■ **Written task**
Count the lines in the rows below that contain the string "page", with case counting, and reply with the number alone.

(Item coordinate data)
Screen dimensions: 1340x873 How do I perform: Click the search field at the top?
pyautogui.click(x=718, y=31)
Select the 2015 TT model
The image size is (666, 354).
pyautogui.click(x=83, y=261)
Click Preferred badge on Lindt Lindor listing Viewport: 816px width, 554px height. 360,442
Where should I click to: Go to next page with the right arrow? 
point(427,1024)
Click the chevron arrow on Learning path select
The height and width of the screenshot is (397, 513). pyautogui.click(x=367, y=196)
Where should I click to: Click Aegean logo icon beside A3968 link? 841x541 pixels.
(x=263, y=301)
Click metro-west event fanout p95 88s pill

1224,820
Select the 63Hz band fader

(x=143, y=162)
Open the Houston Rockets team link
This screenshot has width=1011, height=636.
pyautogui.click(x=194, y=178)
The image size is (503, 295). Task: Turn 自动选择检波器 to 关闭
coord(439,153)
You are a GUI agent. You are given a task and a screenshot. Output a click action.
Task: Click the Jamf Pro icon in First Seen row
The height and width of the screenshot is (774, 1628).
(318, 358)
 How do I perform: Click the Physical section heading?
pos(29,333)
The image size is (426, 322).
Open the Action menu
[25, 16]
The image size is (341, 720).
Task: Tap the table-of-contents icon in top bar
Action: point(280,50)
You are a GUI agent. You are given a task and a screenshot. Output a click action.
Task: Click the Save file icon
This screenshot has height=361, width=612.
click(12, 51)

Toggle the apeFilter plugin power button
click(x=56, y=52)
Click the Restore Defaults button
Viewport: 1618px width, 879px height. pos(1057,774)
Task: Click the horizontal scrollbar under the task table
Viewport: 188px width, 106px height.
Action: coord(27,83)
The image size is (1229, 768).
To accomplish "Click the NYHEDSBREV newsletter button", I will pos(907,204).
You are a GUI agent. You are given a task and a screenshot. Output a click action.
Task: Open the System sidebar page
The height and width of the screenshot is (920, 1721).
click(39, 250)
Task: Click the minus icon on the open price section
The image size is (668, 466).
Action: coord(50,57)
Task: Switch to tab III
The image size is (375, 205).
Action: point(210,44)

■ **Full answer**
2